I don’t know about the future. I don’t have a crystal ball! I could care less about the tool, if it is Twitter or Facebook or whatever, I want to make the schools as transparent as humanly possible. I want teachers and parents and students to be able to talk authentically on an ongoing and as-needed basis. I want more structures inside of schools that allow teacher and parents and teachers and families to know each other. We need to leverage the technology to support and transform those communications structures.
I think too often, we see home and school as separate and not always on the same side. That has to change. We need to leverage the tools to help that change. The specific tools we use is less important than the fact that we use them at all.
Victor: Are 1 to 1 laptop programs going to be superseded by tablets in the classroom? iPads, mini tablets, etc?
Chris: I don’t know. I’m sure we’ll see. The funny thing is that we don’t have enough laptop implementations to know. Tablets are cheaper so I’m sure there will be schools that will use them.
What I hope is that we have a wide range of devices being used in schools. Whether it is an Apple laptop, or an iPad, or a Chromebook, what I want to see is authentic use of the tools. I want to see kids being able to learn. I want to see them be able to create. I want to see them be able to share. I want to see them be able to network. I want to see them be able to research. What device they use — well what’s the best device for that?
The devices continue to evolve; the devices continue to get more powerful and more interesting. I don’t think we know what will be best. I think there is always space. I think giving kids access to really powerful tools is key. I love laptops because as much as I love my iPad, there are things it can’t do. Now, will that change over the next few years? Quite possibly. I don’t know.
Victor: Let’s talk about BYOD and the issues and challenges involved – what are the key issues and challenges, what direction should leaders be headed in?
Chris: The single greatest issue that we should be concerned with about BYOD is simply this: BYOD cannot be an excuse for districts to not provide technology to students who come from economically challenged backgrounds. Asking a kid to use a $150 Smartphone when the kid next to him has a $2,000 laptop is not educational equity.
What I’d like to see is a hybrid. If you are on free or reduced lunch, schools can provide robust, powerful devices. If not, then we can make sure there is a sliding scale of paying for this. There are a million different ways to make sure that you maintained educational equity.
We need to understand that the difference between a kids using a laptop and a kid using a Smartphone, but at the same time, if we can provide devices and kids have other devices and they want to bring them in, rock on! We give every single kid a laptop at Science Leadership Academy; we also let them use their Smartphone and their iPads if they want to bring those in too.
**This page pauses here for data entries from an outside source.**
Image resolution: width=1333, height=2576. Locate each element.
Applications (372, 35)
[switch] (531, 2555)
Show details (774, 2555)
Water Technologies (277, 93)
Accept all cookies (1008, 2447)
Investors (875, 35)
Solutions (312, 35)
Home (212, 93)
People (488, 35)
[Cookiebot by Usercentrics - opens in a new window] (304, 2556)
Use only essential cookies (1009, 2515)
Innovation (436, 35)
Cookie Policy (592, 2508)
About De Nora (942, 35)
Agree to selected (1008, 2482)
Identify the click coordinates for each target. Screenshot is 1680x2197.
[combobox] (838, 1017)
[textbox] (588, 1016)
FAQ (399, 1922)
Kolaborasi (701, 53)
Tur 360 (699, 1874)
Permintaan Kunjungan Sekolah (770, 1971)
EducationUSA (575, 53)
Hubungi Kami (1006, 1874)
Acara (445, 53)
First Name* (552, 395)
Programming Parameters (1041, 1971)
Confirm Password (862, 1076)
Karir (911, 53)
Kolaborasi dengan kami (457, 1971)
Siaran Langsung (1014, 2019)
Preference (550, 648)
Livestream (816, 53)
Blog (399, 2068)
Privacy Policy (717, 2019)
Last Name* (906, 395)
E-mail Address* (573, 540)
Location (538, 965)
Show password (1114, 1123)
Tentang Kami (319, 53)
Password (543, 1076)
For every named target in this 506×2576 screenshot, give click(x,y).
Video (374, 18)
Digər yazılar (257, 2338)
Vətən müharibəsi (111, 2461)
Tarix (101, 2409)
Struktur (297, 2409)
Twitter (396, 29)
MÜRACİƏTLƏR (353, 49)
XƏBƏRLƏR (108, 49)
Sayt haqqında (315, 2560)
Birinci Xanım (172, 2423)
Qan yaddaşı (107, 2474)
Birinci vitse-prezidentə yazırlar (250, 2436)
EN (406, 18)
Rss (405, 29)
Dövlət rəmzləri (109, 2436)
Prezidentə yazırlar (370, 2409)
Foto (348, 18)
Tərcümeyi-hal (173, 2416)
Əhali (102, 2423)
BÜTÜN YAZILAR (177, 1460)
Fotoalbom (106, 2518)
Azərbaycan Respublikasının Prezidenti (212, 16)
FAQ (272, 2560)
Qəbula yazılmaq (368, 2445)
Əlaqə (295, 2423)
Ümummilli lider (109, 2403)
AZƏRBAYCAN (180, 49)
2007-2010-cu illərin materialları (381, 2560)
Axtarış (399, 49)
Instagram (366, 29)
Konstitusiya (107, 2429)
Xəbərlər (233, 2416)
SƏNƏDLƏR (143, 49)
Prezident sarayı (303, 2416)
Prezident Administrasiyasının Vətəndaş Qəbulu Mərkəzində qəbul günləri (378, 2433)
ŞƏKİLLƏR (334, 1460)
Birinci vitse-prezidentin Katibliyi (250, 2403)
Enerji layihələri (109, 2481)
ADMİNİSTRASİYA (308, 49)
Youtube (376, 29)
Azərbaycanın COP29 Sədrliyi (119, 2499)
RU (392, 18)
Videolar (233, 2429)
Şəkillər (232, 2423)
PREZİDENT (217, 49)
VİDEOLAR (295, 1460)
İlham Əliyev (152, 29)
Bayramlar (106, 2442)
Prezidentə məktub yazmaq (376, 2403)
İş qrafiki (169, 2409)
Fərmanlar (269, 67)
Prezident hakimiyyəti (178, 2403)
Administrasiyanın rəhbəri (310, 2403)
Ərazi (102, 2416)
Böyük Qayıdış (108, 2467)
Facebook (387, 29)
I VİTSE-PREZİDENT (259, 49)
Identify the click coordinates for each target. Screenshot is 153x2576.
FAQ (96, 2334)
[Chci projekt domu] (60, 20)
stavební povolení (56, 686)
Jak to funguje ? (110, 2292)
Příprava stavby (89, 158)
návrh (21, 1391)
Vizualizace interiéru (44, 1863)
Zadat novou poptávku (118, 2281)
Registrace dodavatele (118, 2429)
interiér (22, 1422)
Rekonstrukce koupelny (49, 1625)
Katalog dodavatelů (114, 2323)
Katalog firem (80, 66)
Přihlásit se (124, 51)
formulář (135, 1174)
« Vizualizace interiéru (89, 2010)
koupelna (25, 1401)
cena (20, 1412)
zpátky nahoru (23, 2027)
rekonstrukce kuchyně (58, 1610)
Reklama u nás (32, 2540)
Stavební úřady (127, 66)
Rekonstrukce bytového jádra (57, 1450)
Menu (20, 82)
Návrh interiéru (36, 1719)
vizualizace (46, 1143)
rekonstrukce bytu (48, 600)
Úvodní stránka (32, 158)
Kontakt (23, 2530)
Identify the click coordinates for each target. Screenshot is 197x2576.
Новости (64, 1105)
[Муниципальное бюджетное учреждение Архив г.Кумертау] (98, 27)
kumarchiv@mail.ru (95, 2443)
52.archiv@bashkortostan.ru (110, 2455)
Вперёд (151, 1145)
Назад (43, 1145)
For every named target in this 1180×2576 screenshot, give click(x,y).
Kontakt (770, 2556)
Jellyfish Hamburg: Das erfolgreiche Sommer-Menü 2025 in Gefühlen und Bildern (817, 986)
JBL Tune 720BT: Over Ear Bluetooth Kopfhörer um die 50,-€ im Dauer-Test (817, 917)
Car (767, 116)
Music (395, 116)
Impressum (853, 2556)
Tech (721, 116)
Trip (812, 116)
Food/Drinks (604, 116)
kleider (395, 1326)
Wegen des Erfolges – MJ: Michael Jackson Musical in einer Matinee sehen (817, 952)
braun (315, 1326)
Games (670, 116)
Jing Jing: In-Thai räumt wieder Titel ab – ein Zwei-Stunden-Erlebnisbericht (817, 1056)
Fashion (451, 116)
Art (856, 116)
Letting a kid bring in their own device does not absolve me of my responsibility as a school leader to provide them the tools that they need in order to succeed. If there are more tools that they’ve got that they think are useful, bring them in and we’ll make that happen. We will let them use it. But when I’m running a school with a 50 percent economically challenged environment, BYOD doesn’t absolve me of my responsibility to make sure that every child has access to a powerful learning tool like a laptop or a tablet.
Victor: The inaugural ISTE Leadership Forum is upcoming in October. Why would leaders want to attend? Any words of wisdom for the thousands of other leaders out there who may not be attending but are still willing and eager to learn?
Chris: What I hope comes out of the ISTE Leadership Forum is multifaceted. I think that it is important to have the opportunity to come together with leaders who are also engaged in the change process, in the evolution of their schools and their districts. I think coming together among a group of people who are all grappling with these same issues, who are all looking to solve these problems, is a powerful experience. What ISTE has done with the ISTE Leadership Forum is create a moment and a forum and a community that will live beyond the meeting, where school leaders can come together with people to solve some of these problems together, face-to-face, and then continue that work virtually when they leave.
I’m sure that best thing will be to be there, but, knowing ISTE as I do, I am sure that they will make sure that those folks who cannot come have the opportunity to engage in parts of this conversation and grow themselves and, hopefully, will come next year.
This is an amazing opportunity to look at these issues specifically through a leadership lens and ask ourselves the hard questions about what it means – as leaders – to try to make the transformation in our schools. My hope is that my keynote will be a piece of that puzzle, but when you have someone of the esteem of Michael Fullan there to help these leaders through a transformational process, amazing things can come out of this. Leaders will have the opportunity to learn how to take their vision and enact that vision and setup plans and possibilities to implement in their communities and in their schools.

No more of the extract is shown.